It’s forgery
THERE ARE at least 77 signs – including several “fatal flaws”– constituting “overwhelming proof” that purported email documents disclosed in Parliament last month by Opposition Leader Dr Keith Rowley are “a poorly constructed fraud” done by a “forger”, according to the report of US computer forensics expert Jon Berryhill.
The Berryhill report was commissioned by lawyers acting on behalf of Prime Minister Kamla Persad-Bissesar for the purposes of an ongoing police probe into the documents produced by Rowley in Parliament during his motion of no-confidence on May 20.
It was submitted to the Police Service on June 10 and released in full yesterday by lawyers acting on behalf of Persad-Bissessar at a media conference attended by Berryhill.
The report finds “overwhelming proof” that the materials are not genuine emails and lists a total of 77 discrepancies which lead the author to this conclusion.
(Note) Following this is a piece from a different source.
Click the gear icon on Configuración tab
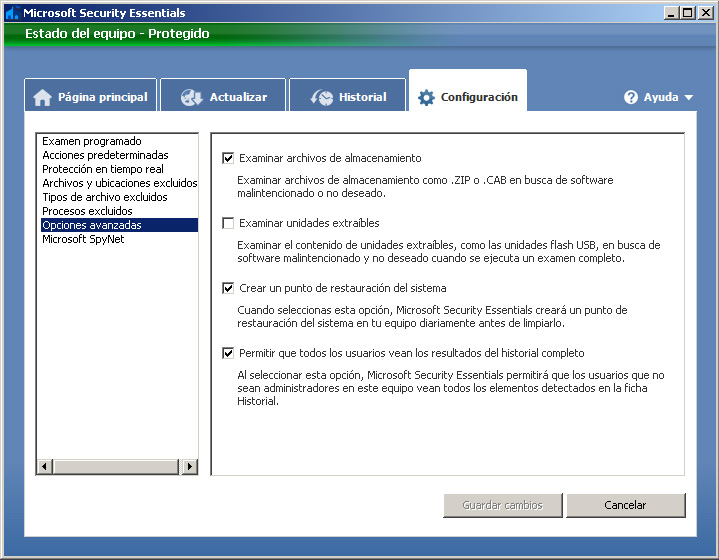The width and height of the screenshot is (719, 560). point(426,97)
“There can be no other conclusion, but that this document is a poorly-constructed fraud,” Berryhill states in the report. “The analysis of this document provided overwhelming proof of its fraudulent nature. There are many inconsistencies and questionable points that by themselves would easily lead any analyst to the conclusion that none of the documents can be trusted. More importantly, there are several fatal flaws, which would remove any doubt or opinion from even the most skeptical analyst. What is left is simple fact.”
Berryhill is a former officer in the US Air Force Reserve, Office of Special Investigations, and was a former US federal agent with formal training in computer security, data recovery, evidence handling and computer crime investigation. He runs his own computer forensics firm, Berryhill Computer Forensics.
In the 29 purported messages on the documents, Berryhill identifies about 77 inconsistencies. These include signs of tampering such as: several hand-written corrections; evidence of cut and paste operations; evidence of selective editing; mis-matched days and dates; header inconsistencies; errors of header form; other invalid emails; and font changes betraying tampering.
The expert notes that on one message the purported email address anan@gmail.con appears. Of this, he remarks, “This is simply a typo on the part of the forger. There is no .con top level internet domain name. This is a fatal flaw. The data shown in the abbreviated header is generated automatically by the email client program. It is impossible for this to be a valid email message.”
In relation to one purported message, the expert notes, “in the body of the message the word ‘thought’ appears to have the ‘o’ written in by hand. This is a sign of tampering or editing.” Of another purported message, he says there are, “fatal faults and clear evidence of tampering or editing.” Of one line in a purported email, Berryhill says, “It is likely the document-creator simply copied and pasted this line in each of these instances.”
Of font and line changes, he says, “This is a significant fatal flaw and is clear evidence of tampering.” In his report, Berryhill noted that printed emails, as a general rule, are never worth the paper they are printed on.
“It is simply too easy to generate a document that has the look of email or to take actual emails as a starting point and cut and paste and edit the contents to suit the creator’s desires,” he says.
At a press conference yesterday called by Persad-Bissessar’s attorney Israel Khan SC at Abercromby Street, Port-of-Spain, Berryhill stood by his report and challenged any other IT expert to bring a report contradicting his.
“Anybody could come and bring their own report,” he said. He said it was simply a fact that the materials were not authentic emails. “They can’t be called emails. It is a cut and paste job and a rather bad one at that.”
The expert said, “There is nothing that is believable in any of it: so much of it has hard, irrefutable proof that it has been tampered with.” He said when he first got the documents he started looking and them and immediately began to see a plethora of inconsistencies.
“I looked at it and started to say of each thing, ‘this is wrong… this is wrong…this is wrong!’ And as I spent more time with it I continued to find more and more things that were wrong.”
The expert, who has testified in more than 40 criminal and civil proceedings in the US, also declared, under penalty of perjury under the laws of the State of California, that his report was true and correct. At the media conference, Berryhill outlined the process he undertook to examine the document which he received in Portable Document Format (or PDF).
The document, ten pages of the email communication, was scanned by the Office of the Prime Minister and sent to Khan, who in turn sent them to Berryhill. He said he was told the ten pages were presented to the Prime Minister’s office in paper form.
“Those pages appeared to be several generations removed from an original computer printout,” he said.
The expert also suggested that there may be no use handing over devices to police investigators since the materials, according to Berryhill, were so heavily edited that it would be difficult to trace them back to any email even if, “you get your hand on the right machine.”
Berryhill admitted that validating emails could be very difficult and said had the messages not been “tampered with” it would have been possible to go back to the machines to validate the emails. But he noted, ‘this is as far as you can go (with investigating the emails). There is not enough information.”